The problem here is that as the library grows, it becomes more and more cumbersome. Instead of explaining the concept itself, I will barely give two examples from two ecosystems.

  • Imagine if all Python's code you use was in a single package. You need to parse CSV files? Yep, import utility is what you do. Need to work with dates? That would be import utility. Anyone wants to work with regular expressions? That's clearly utility code.

  • Imagine if all .NET Framework, as well as every assembly created by Microsoft and the most popular NuGet packages, were in the same assembly. You need to print “Hello World” to a console? Here's the utility assembly, it can do that; do not pay attention to all those SharePoint classes. What is here? It's MEF, you don't really need it to print text to console, but it could be handy to have it if you need it one day. As well as Bootstrap-related code; handy too.

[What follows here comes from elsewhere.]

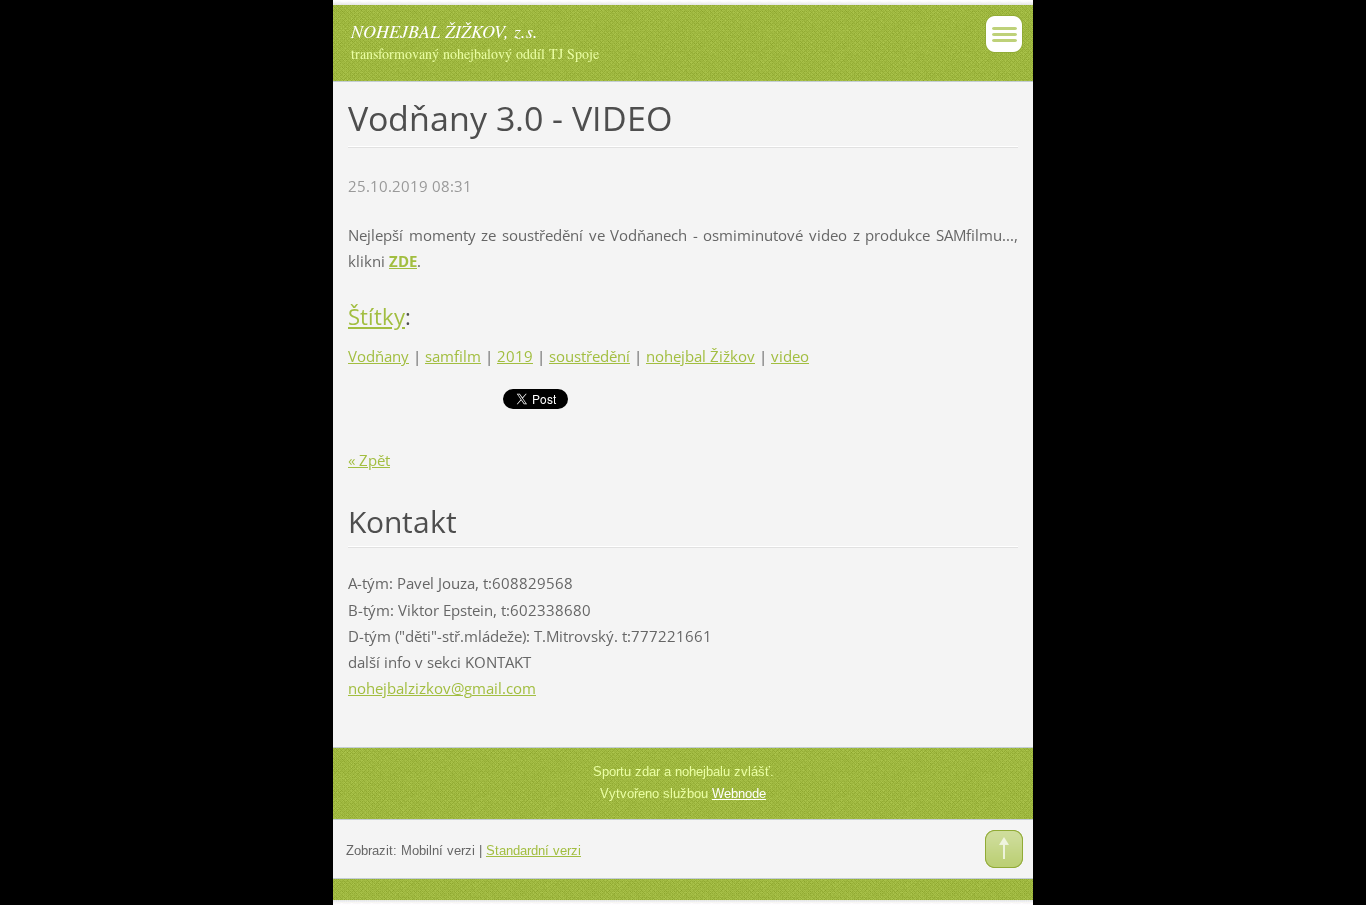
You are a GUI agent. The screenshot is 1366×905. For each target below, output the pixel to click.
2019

This mess is exactly what companies tend to produce when they create the “utility” project for everything which is used by two or more projects.

The solution? Create separate packages or libraries. If two projects share code which produces EDI invoices, create an EDIFACT package for that. Name it EDIFACT. The next time when you create code which generates secure passwords based on some fancy criteria, create a separate package for that and name it accordingly. Don't mix it with EDI under the “utility” umbrella, because developers who need to generate invoices may not necessarily need to generate passwords, and developers who work with passwords may never hear about EDIFACT.

The ability to run private npm, pypi or NuGet repositories means that you don't even need to handle dependencies yourself, even for projects which are not open sourced. So for your own's good, please, don't put together things which have nothing to do: keep them separate, and reuse the ones you need to, when you need to.